NASA's new space processor is 500 times faster than what's flying today
NASA has a new radiation-hardened processor that outperforms every chip currently running in deep space — by a factor of 500. Built with Microchip Technology under NASA's Game Changing Development program, the High Performance Spaceflight Computing (HPSC) chip completed its first symbolic test in February 2026, when engineers sent a "Hello Universe" email through it at JPL. Full radiation, thermal, and shock testing runs through May 2026.
The numbers
The original target was 100 times the computing power of today's space-rated processors. Lab results at JPL blew past that: NASA JPL official benchmarks showed 500x performance over current radiation-hardened chips in use on active missions. To put that in perspective, Mars rovers today rely on computing power roughly equivalent to a mid-1990s desktop — useful, but not capable of real-time decision-making on difficult terrain.

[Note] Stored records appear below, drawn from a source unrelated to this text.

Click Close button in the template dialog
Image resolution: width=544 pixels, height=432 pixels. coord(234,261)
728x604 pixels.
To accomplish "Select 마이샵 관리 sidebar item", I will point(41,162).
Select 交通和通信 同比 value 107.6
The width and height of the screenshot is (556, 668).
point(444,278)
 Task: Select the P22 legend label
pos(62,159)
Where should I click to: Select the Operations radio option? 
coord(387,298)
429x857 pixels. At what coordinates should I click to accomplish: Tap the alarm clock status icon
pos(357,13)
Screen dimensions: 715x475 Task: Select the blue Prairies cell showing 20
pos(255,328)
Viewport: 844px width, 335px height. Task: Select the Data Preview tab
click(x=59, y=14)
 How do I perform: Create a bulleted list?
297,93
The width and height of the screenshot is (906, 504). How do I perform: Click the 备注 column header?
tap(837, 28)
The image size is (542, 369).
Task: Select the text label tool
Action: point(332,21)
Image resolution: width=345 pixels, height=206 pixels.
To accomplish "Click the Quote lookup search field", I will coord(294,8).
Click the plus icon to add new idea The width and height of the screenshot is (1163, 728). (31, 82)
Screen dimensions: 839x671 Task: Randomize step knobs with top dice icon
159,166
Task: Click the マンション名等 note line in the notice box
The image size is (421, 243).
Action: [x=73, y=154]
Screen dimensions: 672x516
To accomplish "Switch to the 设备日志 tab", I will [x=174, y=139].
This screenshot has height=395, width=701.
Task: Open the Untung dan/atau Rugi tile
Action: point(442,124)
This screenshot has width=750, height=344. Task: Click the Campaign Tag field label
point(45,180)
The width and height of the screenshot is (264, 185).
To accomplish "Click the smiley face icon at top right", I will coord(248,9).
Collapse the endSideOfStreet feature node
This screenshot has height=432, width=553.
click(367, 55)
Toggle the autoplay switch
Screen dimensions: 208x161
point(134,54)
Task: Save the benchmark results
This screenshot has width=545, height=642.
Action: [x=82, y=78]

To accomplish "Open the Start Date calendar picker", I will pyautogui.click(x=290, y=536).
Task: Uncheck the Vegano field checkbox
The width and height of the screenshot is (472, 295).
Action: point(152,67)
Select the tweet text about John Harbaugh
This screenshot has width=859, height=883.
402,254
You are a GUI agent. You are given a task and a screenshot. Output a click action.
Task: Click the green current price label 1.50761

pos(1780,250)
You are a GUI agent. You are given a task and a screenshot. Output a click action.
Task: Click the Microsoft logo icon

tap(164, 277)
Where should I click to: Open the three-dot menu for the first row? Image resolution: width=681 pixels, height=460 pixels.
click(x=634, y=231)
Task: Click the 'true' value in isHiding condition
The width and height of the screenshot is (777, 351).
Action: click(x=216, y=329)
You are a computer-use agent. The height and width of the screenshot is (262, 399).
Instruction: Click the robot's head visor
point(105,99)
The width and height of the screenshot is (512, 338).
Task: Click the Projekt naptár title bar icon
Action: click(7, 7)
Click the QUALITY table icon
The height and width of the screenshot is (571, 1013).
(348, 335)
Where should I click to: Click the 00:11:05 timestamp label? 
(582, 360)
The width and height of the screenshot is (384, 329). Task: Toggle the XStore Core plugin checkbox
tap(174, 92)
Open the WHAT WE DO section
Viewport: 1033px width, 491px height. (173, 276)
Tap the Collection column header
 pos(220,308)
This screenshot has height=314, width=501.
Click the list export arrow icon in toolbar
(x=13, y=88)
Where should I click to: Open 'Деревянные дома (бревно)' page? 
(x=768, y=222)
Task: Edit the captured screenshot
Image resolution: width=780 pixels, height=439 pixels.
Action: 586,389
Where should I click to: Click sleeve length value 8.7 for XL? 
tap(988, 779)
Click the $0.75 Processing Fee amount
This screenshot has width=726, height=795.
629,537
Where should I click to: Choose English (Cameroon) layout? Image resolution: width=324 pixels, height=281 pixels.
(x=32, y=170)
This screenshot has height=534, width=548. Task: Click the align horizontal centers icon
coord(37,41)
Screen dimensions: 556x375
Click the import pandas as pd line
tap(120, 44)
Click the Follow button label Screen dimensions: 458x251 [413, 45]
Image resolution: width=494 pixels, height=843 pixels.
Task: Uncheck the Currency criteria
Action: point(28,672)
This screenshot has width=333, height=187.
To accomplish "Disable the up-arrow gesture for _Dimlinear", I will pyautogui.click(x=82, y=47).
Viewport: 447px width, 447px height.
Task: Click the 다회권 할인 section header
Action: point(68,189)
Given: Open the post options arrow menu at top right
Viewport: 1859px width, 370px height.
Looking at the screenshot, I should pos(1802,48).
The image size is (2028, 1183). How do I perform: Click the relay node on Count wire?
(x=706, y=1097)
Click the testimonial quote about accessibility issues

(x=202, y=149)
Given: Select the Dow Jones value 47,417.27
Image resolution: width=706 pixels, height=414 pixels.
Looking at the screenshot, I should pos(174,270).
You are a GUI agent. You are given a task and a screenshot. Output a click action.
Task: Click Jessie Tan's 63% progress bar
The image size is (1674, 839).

The HPSC is a modular system-on-chip (SoC) combining CPU cores, memory, and networking in a single package. Engineers can switch blocks off when full power isn't needed, extending battery life on long missions. The architecture is built on open-source RISC-V — the same instruction set gaining traction in commercial silicon — which means software ecosystems can grow around it faster than proprietary alternatives.
Why this matters for Artemis — and beyond
Signal delay is the core problem in deep-space missions. A command sent from Earth to Mars can take up to 24 minutes one way. A rover that can't act without human approval is a rover that doesn't act quickly enough. The HPSC is designed to change that: onboard processing powerful enough to analyze soil composition in real time, plot routes through rough terrain autonomously, and manage life-support systems on future lunar bases without waiting for a ground team's sign-off.
NASA is targeting the HPSC for Artemis lunar missions, with a crewed landing aimed at early 2028. The chip must clear JPL certification by late 2026 to stay on that schedule. Per the Microchip PIC64-HPSC product page, the platform supports Linux and RTEMS, making it easier to port existing flight software.
Earth-side spin-offs
Microchip Technology is already adapting the design for commercial use — aviation safety systems and autonomous vehicles are the stated targets, sectors where a single hardware fault can be catastrophic. No production roadmap or pricing has been announced yet, and early-access samples have so far gone only to US defense and aerospace contractors. A broader commercial rollout is unlikely before 2027 at the earliest.
The 500x figure comes from controlled lab benchmarks, and real-world mission performance will depend on workload. But even a fraction of that gain would represent a genuine step change for spacecraft that have been running on 1990s-era computing for decades.